Task details:
Rewrite every line of the records below as a numbered list, omitting blank lines.

Records of where items appear:
+---+

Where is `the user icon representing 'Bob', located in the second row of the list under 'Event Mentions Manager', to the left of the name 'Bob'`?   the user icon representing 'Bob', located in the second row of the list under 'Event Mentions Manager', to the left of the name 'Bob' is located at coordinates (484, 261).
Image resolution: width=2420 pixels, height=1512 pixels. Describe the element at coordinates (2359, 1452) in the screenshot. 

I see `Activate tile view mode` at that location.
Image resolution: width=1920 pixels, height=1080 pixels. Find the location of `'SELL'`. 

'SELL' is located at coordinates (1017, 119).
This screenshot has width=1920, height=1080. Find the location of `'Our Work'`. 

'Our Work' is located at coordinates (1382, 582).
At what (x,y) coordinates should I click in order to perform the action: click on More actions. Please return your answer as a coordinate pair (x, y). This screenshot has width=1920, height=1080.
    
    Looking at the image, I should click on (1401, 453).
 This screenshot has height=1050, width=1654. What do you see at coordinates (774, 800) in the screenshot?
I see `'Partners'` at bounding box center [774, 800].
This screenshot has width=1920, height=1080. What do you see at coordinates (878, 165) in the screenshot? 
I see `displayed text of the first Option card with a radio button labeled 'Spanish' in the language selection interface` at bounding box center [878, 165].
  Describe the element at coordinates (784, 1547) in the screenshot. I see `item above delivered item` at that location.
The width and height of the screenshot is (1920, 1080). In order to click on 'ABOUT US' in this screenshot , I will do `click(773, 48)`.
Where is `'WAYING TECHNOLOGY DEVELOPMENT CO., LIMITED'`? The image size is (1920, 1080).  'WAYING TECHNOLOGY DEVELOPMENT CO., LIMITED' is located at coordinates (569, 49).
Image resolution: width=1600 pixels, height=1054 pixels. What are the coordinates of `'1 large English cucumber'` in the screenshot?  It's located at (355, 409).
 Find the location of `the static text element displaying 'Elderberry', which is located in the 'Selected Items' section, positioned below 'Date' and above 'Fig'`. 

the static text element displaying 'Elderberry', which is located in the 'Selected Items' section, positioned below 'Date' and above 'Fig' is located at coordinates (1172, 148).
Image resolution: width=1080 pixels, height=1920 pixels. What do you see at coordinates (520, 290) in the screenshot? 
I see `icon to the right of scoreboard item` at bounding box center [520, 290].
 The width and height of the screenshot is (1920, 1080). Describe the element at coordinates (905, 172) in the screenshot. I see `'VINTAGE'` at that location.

+---+

Complete answer:
1. Where is `the user icon representing 'Bob', located in the second row of the list under 'Event Mentions Manager', to the left of the name 'Bob'`?   the user icon representing 'Bob', located in the second row of the list under 'Event Mentions Manager', to the left of the name 'Bob' is located at coordinates (484, 261).
2. Image resolution: width=2420 pixels, height=1512 pixels. Describe the element at coordinates (2359, 1452) in the screenshot. 
3. I see `Activate tile view mode` at that location.
4. Image resolution: width=1920 pixels, height=1080 pixels. Find the location of `'SELL'`. 
5. 'SELL' is located at coordinates (1017, 119).
6. This screenshot has width=1920, height=1080. Find the location of `'Our Work'`. 
7. 'Our Work' is located at coordinates (1382, 582).
8. At what (x,y) coordinates should I click in order to perform the action: click on More actions. Please return your answer as a coordinate pair (x, y). This screenshot has width=1920, height=1080.
9.     Looking at the image, I should click on (1401, 453).
10.  This screenshot has height=1050, width=1654. What do you see at coordinates (774, 800) in the screenshot?
11. I see `'Partners'` at bounding box center [774, 800].
12. This screenshot has width=1920, height=1080. What do you see at coordinates (878, 165) in the screenshot? 
13. I see `displayed text of the first Option card with a radio button labeled 'Spanish' in the language selection interface` at bounding box center [878, 165].
14.   Describe the element at coordinates (784, 1547) in the screenshot. I see `item above delivered item` at that location.
15. The width and height of the screenshot is (1920, 1080). In order to click on 'ABOUT US' in this screenshot , I will do `click(773, 48)`.
16. Where is `'WAYING TECHNOLOGY DEVELOPMENT CO., LIMITED'`? The image size is (1920, 1080).  'WAYING TECHNOLOGY DEVELOPMENT CO., LIMITED' is located at coordinates (569, 49).
17. Image resolution: width=1600 pixels, height=1054 pixels. What are the coordinates of `'1 large English cucumber'` in the screenshot?  It's located at (355, 409).
18.  Find the location of `the static text element displaying 'Elderberry', which is located in the 'Selected Items' section, positioned below 'Date' and above 'Fig'`. 
19. the static text element displaying 'Elderberry', which is located in the 'Selected Items' section, positioned below 'Date' and above 'Fig' is located at coordinates (1172, 148).
20. Image resolution: width=1080 pixels, height=1920 pixels. What do you see at coordinates (520, 290) in the screenshot? 
21. I see `icon to the right of scoreboard item` at bounding box center [520, 290].
22.  The width and height of the screenshot is (1920, 1080). Describe the element at coordinates (905, 172) in the screenshot. I see `'VINTAGE'` at that location.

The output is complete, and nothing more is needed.